КРАТКОЕ ЗАДАНИЕ 1
Перескажите короче абзац текста, который начинается словами «Она сама говорит нам это», сохранив его основные факты.

ПРЕДОСТАВЛЕННЫЙ ТЕКСТ
--------------------------------------------------

Заметки о художественных выставках - Страница 3
Она сама говорит нам это. Высоко подняв гордую голову с полубезумным выражением экстаза, она широко размахнула руками, скованными железами, и, подняв правую, сложила ее двуперстным знамением. «Тако крещусь, тако же и молюсь!» – восклицает она. Что для нее эти «юзы!» Когда за несколько лет перед тем близкий человек говорил ей о том, что, навлекая гнев царя, она может погубить своего маленького сына, «красоте которого сколько раз государь, и с царицею, удивлялись» («а ты его ни во что полагаешь!»), она ответила: «Христа люблю более сына. Вот что прямо вам сважу. Если хотите, выведите моего сына Ивана на пожар и отдайте его на растерзание псам, устрашая меня, чтобы я отступилась от веры… не помыслю отступить благочестия, хотя бы и видела красоту, псами растерзанную!»

--------------------------------------------------

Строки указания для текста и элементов
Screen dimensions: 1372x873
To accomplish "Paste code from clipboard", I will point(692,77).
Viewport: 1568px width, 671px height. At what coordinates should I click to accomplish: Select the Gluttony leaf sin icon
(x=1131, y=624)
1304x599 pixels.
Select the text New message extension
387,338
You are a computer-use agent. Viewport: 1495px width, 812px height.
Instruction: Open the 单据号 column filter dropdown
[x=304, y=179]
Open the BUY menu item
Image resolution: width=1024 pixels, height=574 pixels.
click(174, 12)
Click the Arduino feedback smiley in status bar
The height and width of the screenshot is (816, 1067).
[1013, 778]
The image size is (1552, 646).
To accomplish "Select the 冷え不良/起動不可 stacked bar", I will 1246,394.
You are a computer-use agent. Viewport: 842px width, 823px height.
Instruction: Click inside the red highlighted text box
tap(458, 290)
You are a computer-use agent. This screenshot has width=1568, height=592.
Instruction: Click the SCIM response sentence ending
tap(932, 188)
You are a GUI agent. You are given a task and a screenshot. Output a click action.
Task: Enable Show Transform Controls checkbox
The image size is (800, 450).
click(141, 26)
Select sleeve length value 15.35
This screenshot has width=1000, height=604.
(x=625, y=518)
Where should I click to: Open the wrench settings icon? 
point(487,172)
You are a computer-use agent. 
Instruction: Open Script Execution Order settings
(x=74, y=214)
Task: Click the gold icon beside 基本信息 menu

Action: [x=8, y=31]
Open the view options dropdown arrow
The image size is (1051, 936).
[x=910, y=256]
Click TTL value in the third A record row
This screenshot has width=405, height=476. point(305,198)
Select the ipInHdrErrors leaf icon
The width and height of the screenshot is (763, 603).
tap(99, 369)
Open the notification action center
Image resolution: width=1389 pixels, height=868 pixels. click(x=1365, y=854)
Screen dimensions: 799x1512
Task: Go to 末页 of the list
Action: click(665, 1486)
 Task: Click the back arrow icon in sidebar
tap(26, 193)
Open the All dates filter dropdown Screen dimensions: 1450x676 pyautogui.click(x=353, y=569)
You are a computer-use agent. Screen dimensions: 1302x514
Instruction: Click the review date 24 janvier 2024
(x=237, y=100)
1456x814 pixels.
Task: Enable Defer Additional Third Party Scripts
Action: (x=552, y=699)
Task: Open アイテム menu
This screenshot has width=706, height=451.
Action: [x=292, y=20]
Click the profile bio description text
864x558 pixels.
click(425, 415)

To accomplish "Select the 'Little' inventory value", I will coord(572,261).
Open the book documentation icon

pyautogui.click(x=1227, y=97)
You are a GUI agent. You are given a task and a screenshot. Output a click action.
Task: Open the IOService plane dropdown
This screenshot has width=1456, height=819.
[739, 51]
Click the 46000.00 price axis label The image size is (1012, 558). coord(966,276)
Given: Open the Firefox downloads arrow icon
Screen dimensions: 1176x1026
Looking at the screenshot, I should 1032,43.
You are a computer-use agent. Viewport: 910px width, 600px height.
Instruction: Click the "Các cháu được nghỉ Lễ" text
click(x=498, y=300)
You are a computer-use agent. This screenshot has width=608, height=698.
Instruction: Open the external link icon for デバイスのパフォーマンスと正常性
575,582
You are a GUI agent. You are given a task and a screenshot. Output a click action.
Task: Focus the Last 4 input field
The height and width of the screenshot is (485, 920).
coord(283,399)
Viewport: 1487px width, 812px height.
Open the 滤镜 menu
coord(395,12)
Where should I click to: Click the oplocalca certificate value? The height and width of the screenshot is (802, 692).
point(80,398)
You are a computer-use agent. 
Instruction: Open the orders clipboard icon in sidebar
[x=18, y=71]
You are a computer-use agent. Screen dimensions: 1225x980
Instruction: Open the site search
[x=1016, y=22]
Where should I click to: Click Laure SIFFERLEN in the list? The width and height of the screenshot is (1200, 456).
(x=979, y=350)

--------------------------------------------------

КРАТКОЕ ЗАДАНИЕ 2
Замените «Screen dimensions» на «Screen size» в строках исходных данных от строки с «You are a computer-use agent. Screen dimensions: 1302x514» до строки с «Looking at the screenshot, I should 1032,43.» включительно и выведите только эти строки, больше ничего в них не меняя.

РЕШЕНИЕ ЗАДАЧИ 1
Она сама заявляет о своей вере. С выражением экстаза она поднимает скованные железами руки, складывает правую в двуперстное знамение и восклицает: «Тако крещусь, тако же и молюсь!» Оковы для неё ничего не значат. За несколько лет до того близкий человек предупреждал её: навлекая гнев царя, она может погубить маленького сына, красотой которого восхищались государь и царица. Она ответила, что любит Христа больше сына и не отступит от благочестия, даже если сына отдадут на растерзание псам.

РЕШЕНИЕ ЗАДАЧИ 2
You are a computer-use agent. Screen size: 1302x514
Instruction: Click the review date 24 janvier 2024
(x=237, y=100)
1456x814 pixels.
Task: Enable Defer Additional Third Party Scripts
Action: (x=552, y=699)
Task: Open アイテム menu
This screenshot has width=706, height=451.
Action: [x=292, y=20]
Click the profile bio description text
864x558 pixels.
click(425, 415)

To accomplish "Select the 'Little' inventory value", I will coord(572,261).
Open the book documentation icon

pyautogui.click(x=1227, y=97)
You are a GUI agent. You are given a task and a screenshot. Output a click action.
Task: Open the IOService plane dropdown
This screenshot has width=1456, height=819.
[739, 51]
Click the 46000.00 price axis label The image size is (1012, 558). coord(966,276)
Given: Open the Firefox downloads arrow icon
Screen size: 1176x1026
Looking at the screenshot, I should 1032,43.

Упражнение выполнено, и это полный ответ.